This screening explores the relationship between the human body, motion and technological reproduction, featuring Thom Andersens Eadweard Muybridge, Zoopraxographer, (1975) and Maya Derens A Study in Choreography for Camera – Outtakes, (1945).

Andersen’s biography of Muybridge is a re-animation of the latter’s sequential photographs and an examination of their philosophical implications. Deren’s outtakes, meanwhile, offer an intimate insight into how she conceived of the choreographic for filmic space.

Programme Thom Andersen, Eadweard Muybridge, Zoopraxographer, 1975. 16mm transferred to HD, 59 min.Maya Deren, A Study in Choreography for Camera – Outtakes, 1945. 16mm transferred to HD, 16 min.
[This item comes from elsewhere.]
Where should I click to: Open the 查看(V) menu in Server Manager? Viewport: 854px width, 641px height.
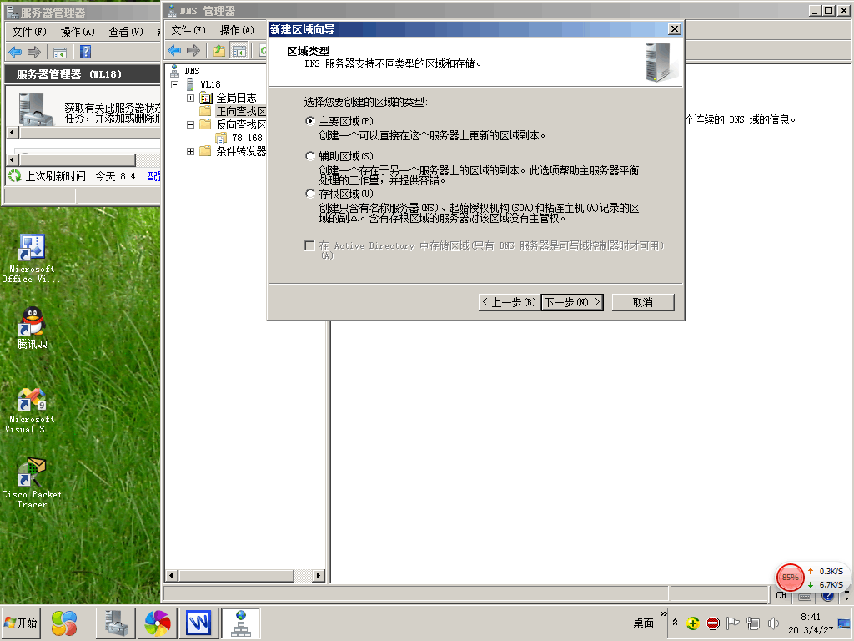coord(126,32)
Total running time: 75 min

This screening is part of LUX Scotland’s guest-curated programme for GFT’s Crossing the Line strand and has been selected by artist Emmie McLuskey and researcher Freya Field-Donovan. The screening has been programmed in advance of McLuskey’s up-coming exhibition at Collective, Edinburgh, as part of the Satellites Programme 2018.

About the artists

Thom Andersen

Thom Andersen (b.1943) lives and works in Los Angeles. Andersen made his first short films and entered into the LA film scene as a student of USC and UCLA in the 1960s. Andersen’s films include Eadweard Muybridge, Zoopraxographer (1974), Red Hollywood (1996), Los Angeles Plays Itself (2003) and more recently, Reconversão (2012), on the work of Portuguese architect Eduardo Souto de Moura, and The Thoughts That Once We Had (2015), a personal history of cinema loosely inspired by Gilles Deleuze. A published writer since 1966, Andersen has contributed to journals such as Film Comment, Artforum, Sight & Sound and Cinema Scope, and is the author of Slow Writing: Thom Andersen on Cinema (The Visible Press, 2017). He has taught at the California Institute of the Arts since 1987, and was previously on faculty at SUNY Buffalo and Ohio State University.

Maya Deren

Maya Deren (1917 – 1961), born Eleanora Derenkowskaia, was one of the most important American experimental filmmakers and promoters of the avant-garde in the 1940s and 1950s. Deren’s first film, Meshes of the Afternoon (1943), endures as one of the most widely exhibited films of experimental cinema. Deren’s other films include At Land (1944), A Study in Choreography for Camera (1945), Ritual in Transfigured Time (1946), Meditation on Violence (1948) and The Very Eye of Night (1952 – 55). In 1947 Deren was awarded the Cannes Film Festival’s Grand Prix Internationale and a Guggenheim Foundation Fellowship.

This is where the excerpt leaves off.